Long years after that day, the Afghan guerrillas I came to know as friends, on a mountain near the siege of Kandahar, talked for hours about Indian films and their favourite Bollywood movie stars. Indian actors are the greatest in the world, one of them said once, because Indian people know how to shout with their eyes. That back-street fried-foods cook stared at me, with shouting eyes, and stopped me as surely as if he'd pushed a hand into my chest. I couldn't move. In my own eyes, there were words - I'm sorry, I'm sorry that you have to do this work, I'm sorry that your world, your life, is so hot and dark and unremembered, I'm sorry that I'm intruding...

Still staring at me, he grasped the handles of his dish. For one, two, thudding heartbeats, I was gripped by the ridiculous, terrifying thought that he was going to throw the boiling oil in my face. Fear jerked at my feet and I moved, easing my way past him with my hands flat against the damp surface of the stone wall. Two steps beyond him, my foot struck a crack in the path and I stumbled, and fell, dragging another man down with me. He was an elderly man, thin and frail. I could feel the wicker- basket of his bones through his coarse tunic. We fell heavily, landing near the open entrance to a house, and the old man struck his head. I scrambled to my feet, slipping and sliding on a pile of shifting stones. I tried to help the man to stand, but there was an elderly woman who squatted on her haunches there, in the open doorway, and she slapped at my hands, warning me away. I apologised in English, struggling to find the words for I'm sorry in Hindi-What are they? Prabaker taught me the words... Mujhako afsos hain... that's it-I said it three, four times. In that dark, quiet corridor between the buildings, the words echoed like a drunkard's prayer in an empty church.

The old man moaned quietly, slouching in the doorway. The woman wiped his face with a corner of her headscarf, and held the cloth out for me to see the bright stain of blood. She said nothing, but her wrinkled face was creased with a frown of contempt. With that simple gesture, holding out the bloodstained cloth, she seemed to be saying Look, you stupid oaf, you great clumsy barbarian, look what you've done here...

I felt choked by the heat, smothered by the darkness and the strangeness of the place. The walls seemed to press upon my hands, as if only my arms prevented them from closing in on me altogether. I backed away from the elderly couple, stumbling at first, and then plunging headlong into the shadow-land of the tunnel street. A hand reached out to grab at my shoulder. It was a gentle touch, but I almost shouted out loud.

"This way, baba," Prabaker said, laughing quietly. "Where are you taking yourself? This way only. Along this passage now, and you must be keeping your two feets to the outside because too much dirty it is, in the middle of the passages, okay?"

He was standing in the entrance to a narrow gap formed between the blank walls of two buildings. Feeble light gleamed in the teeth and eyes of his smile, but beyond him was only blackness.

He turned his back to me, spread his feet out until they touched the walls, braced himself with his hands, and then shuffled off, sliding his feet along the walls in small, dragging steps. He expected me to follow. I hesitated, but when the awkward star of his shuffling form melted in the darkness and vanished, I too put my feet out against the walls and shambled after him.
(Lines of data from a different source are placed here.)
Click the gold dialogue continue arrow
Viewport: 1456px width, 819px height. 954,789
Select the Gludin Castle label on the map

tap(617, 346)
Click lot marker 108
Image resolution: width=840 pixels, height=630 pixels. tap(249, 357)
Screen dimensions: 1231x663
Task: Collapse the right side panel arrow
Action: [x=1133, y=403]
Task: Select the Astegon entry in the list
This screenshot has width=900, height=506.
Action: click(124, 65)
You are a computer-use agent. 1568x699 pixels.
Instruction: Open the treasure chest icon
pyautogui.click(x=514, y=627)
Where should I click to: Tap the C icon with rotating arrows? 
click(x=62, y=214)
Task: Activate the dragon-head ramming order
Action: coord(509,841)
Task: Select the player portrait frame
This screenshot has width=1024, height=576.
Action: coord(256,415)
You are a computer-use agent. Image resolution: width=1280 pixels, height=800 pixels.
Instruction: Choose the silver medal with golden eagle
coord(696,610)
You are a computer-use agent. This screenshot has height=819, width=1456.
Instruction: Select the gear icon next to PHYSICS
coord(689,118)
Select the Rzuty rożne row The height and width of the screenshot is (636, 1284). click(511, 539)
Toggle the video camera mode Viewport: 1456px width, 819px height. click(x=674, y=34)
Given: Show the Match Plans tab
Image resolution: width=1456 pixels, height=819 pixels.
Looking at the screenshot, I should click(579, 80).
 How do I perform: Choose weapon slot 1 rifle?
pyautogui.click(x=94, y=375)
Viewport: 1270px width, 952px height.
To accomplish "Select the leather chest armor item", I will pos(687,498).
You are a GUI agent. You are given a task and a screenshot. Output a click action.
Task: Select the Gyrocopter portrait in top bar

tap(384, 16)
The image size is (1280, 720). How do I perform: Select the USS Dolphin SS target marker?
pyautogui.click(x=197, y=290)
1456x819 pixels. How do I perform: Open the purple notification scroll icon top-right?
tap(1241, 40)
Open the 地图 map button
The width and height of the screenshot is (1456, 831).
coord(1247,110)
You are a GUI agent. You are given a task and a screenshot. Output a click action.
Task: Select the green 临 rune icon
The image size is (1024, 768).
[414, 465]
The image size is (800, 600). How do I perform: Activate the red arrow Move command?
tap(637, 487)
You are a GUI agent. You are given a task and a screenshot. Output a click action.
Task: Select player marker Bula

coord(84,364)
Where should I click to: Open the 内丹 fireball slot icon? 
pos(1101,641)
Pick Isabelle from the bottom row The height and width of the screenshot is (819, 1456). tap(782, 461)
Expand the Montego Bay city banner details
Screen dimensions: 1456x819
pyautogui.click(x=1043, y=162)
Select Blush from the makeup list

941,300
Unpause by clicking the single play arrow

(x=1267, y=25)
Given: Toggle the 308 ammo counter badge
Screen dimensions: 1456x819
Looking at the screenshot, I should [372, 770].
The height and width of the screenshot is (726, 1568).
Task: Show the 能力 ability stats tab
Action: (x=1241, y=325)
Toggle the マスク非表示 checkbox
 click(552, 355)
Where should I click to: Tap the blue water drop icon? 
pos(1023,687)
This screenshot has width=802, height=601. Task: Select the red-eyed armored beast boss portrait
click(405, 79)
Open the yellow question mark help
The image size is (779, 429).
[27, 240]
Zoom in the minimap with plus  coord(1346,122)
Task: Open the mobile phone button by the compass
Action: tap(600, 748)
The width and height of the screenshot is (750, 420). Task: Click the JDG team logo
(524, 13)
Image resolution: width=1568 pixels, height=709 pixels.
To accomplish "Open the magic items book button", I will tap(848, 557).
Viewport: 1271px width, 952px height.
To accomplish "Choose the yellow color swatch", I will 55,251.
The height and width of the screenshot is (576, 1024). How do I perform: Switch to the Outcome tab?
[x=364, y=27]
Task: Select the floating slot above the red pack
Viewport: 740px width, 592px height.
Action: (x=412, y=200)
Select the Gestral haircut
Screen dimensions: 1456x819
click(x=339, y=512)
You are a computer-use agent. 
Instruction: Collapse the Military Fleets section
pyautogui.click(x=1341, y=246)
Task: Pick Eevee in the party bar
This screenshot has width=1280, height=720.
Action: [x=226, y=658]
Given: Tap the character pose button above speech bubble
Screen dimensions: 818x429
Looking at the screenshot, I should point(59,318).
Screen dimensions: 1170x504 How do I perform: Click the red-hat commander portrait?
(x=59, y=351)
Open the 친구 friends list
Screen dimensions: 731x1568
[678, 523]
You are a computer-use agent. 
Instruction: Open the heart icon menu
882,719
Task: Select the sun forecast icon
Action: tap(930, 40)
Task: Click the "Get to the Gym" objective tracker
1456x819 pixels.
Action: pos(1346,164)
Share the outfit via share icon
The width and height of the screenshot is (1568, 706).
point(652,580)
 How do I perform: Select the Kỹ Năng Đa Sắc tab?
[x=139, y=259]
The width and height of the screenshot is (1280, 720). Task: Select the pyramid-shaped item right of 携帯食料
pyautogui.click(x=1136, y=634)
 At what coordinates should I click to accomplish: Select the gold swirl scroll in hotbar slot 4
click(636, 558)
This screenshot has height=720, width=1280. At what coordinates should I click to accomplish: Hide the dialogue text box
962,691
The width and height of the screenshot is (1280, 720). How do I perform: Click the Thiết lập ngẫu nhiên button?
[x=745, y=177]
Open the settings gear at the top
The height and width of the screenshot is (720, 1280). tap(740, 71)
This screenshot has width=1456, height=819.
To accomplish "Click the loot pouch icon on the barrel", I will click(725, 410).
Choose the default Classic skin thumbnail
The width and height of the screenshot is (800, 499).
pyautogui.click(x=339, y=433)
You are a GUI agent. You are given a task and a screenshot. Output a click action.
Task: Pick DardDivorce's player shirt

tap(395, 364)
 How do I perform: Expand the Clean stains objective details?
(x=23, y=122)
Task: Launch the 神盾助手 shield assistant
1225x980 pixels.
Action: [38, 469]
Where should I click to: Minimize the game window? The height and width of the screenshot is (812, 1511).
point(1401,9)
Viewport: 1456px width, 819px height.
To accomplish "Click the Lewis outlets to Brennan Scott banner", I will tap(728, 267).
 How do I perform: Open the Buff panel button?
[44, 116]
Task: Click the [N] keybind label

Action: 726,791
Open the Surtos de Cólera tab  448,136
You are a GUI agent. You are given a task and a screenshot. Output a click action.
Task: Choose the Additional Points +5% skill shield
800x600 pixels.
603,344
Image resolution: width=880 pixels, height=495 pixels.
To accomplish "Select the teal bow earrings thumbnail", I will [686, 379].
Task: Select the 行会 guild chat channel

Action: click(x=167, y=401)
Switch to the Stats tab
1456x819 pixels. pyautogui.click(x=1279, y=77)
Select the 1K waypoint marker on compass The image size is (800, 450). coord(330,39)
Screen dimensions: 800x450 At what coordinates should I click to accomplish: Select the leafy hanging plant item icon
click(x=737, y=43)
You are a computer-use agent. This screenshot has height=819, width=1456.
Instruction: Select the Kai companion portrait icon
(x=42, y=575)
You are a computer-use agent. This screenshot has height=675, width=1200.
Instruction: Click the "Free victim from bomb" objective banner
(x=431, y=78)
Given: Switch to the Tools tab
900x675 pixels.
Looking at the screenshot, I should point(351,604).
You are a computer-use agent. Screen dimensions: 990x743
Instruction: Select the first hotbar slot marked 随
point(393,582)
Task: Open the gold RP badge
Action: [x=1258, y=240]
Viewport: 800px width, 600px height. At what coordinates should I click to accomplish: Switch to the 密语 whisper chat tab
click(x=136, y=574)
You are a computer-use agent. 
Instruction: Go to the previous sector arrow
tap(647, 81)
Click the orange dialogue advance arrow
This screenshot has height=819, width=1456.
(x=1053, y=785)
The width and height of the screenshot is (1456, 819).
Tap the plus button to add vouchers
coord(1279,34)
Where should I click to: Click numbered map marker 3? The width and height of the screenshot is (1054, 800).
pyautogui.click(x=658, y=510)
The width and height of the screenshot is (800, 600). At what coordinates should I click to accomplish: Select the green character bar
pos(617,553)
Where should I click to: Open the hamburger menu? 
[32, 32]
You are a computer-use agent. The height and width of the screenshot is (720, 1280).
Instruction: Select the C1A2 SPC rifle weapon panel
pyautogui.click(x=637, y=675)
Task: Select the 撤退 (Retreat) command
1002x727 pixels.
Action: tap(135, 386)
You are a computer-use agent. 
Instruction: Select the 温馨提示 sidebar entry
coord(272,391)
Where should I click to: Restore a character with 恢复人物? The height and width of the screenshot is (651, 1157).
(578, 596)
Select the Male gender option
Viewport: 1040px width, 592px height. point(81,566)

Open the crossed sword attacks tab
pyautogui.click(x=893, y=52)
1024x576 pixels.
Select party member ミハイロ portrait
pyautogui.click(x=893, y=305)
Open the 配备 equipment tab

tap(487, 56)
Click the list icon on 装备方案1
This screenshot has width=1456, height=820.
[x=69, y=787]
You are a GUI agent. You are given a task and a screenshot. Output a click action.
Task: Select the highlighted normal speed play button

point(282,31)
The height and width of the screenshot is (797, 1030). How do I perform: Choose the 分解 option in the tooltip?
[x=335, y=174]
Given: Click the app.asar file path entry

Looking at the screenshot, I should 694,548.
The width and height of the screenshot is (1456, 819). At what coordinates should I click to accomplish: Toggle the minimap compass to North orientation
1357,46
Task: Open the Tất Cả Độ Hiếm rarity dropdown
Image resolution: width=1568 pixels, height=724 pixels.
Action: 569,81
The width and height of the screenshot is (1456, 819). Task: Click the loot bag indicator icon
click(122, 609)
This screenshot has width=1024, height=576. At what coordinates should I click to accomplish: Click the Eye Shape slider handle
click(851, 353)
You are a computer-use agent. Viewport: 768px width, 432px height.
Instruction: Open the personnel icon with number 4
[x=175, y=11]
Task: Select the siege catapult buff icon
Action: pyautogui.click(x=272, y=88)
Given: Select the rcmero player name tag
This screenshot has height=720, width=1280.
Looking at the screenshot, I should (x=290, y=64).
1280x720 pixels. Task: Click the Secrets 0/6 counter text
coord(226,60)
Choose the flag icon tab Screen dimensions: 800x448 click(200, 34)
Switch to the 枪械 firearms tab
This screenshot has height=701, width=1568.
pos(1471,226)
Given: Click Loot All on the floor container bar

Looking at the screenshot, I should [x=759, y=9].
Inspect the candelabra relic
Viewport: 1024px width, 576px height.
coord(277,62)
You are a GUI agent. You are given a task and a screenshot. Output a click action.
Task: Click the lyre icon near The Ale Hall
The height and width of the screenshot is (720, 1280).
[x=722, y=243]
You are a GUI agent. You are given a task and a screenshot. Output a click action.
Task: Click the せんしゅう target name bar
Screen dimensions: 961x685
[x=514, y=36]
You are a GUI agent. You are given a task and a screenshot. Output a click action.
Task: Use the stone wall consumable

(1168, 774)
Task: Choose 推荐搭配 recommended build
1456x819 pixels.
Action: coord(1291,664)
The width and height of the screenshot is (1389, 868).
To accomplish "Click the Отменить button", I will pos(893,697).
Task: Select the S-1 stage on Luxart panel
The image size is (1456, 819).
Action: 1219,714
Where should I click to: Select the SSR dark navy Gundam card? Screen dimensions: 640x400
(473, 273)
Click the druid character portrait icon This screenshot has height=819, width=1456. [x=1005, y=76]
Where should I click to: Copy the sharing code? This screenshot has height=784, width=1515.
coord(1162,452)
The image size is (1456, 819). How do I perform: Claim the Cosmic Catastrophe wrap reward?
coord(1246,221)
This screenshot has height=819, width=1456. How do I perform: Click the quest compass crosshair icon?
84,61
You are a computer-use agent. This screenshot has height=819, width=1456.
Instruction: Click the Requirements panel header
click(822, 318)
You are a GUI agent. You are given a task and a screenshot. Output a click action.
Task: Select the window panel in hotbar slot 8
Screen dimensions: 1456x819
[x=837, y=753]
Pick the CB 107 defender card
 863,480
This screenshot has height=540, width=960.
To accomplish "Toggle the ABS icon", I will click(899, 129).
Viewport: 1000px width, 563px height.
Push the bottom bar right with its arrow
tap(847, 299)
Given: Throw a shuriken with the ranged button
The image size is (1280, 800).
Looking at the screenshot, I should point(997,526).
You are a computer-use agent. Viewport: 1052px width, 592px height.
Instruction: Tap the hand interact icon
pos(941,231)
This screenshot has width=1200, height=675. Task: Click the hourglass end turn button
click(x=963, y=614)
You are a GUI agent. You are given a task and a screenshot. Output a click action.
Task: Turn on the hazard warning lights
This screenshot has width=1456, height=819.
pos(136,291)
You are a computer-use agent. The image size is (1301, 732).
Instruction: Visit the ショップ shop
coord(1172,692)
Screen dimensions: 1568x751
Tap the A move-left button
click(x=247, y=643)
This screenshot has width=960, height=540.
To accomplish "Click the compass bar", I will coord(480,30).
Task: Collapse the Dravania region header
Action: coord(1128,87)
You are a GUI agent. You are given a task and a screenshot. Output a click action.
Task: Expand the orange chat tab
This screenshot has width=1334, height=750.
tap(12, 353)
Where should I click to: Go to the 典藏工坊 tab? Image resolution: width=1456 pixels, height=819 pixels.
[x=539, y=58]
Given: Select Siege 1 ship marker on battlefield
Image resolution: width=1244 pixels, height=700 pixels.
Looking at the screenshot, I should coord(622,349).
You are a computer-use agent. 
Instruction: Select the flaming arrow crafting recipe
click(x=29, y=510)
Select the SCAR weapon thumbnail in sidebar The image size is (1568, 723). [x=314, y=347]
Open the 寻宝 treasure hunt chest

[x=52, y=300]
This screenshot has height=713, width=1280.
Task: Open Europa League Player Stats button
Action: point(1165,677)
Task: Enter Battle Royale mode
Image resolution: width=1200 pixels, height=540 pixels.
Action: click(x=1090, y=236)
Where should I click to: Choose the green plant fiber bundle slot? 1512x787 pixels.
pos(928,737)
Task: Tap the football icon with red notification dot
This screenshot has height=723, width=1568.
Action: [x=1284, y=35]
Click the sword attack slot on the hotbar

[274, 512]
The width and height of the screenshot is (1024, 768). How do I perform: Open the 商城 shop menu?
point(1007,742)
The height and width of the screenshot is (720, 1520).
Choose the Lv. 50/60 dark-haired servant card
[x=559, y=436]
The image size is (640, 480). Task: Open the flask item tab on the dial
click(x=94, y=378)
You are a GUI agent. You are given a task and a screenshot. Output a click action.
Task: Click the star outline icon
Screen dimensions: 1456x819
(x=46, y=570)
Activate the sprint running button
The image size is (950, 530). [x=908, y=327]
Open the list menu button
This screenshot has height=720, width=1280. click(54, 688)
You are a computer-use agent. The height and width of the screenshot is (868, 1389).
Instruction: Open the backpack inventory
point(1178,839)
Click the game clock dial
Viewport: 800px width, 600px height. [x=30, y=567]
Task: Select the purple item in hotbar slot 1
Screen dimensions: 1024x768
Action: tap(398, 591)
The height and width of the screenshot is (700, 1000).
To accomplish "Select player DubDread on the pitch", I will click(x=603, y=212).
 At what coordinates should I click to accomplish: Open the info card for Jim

I could hear Prabaker ahead of me, but it was so dark that I couldn't see him. One foot strayed from the edge of the wall, and my boot squelched into a muddy slime that rested in the centre of the path. A foul smell rose up from that viscous ooze, and I kept my feet hard against the walls, sliding them along in short steps. Something squat and heavy slithered past me, rasping its thick body against my boot.

Seconds later, another and then a third creature waddled past me in the darkness, rolling heavy flesh over the toes of my boots.

"Prabu!" I bellowed, not knowing how far ahead of me he was.

"There are things in here with us!"

"Things, baba?"

"On the ground! Something's crawling on my feet! Something heavy!"

"Only rats are crawling here, Lin. There are no things."

"Rats? Are you kidding? These things are as big as bull terriers.

Jesus, this is some tour, my friend!"

"No problem big rats, Lin," Prabaker answered quietly from the darkness in front of me. "Big rats are friendly fellows, not making mischief for the people. If you don't attack them. Only one thing is making them bite and scratch and such things."

"What's that, for God's sake?"

"Shouting, baba," he replied softly. "They don't like the loud voices."

"Oh, great! Now you tell me," I croaked. "Is it much further?

This is starting to give me the creeps and-"

He'd stopped, and I bumped into him, pressing him against the panelled surface of a wooden door.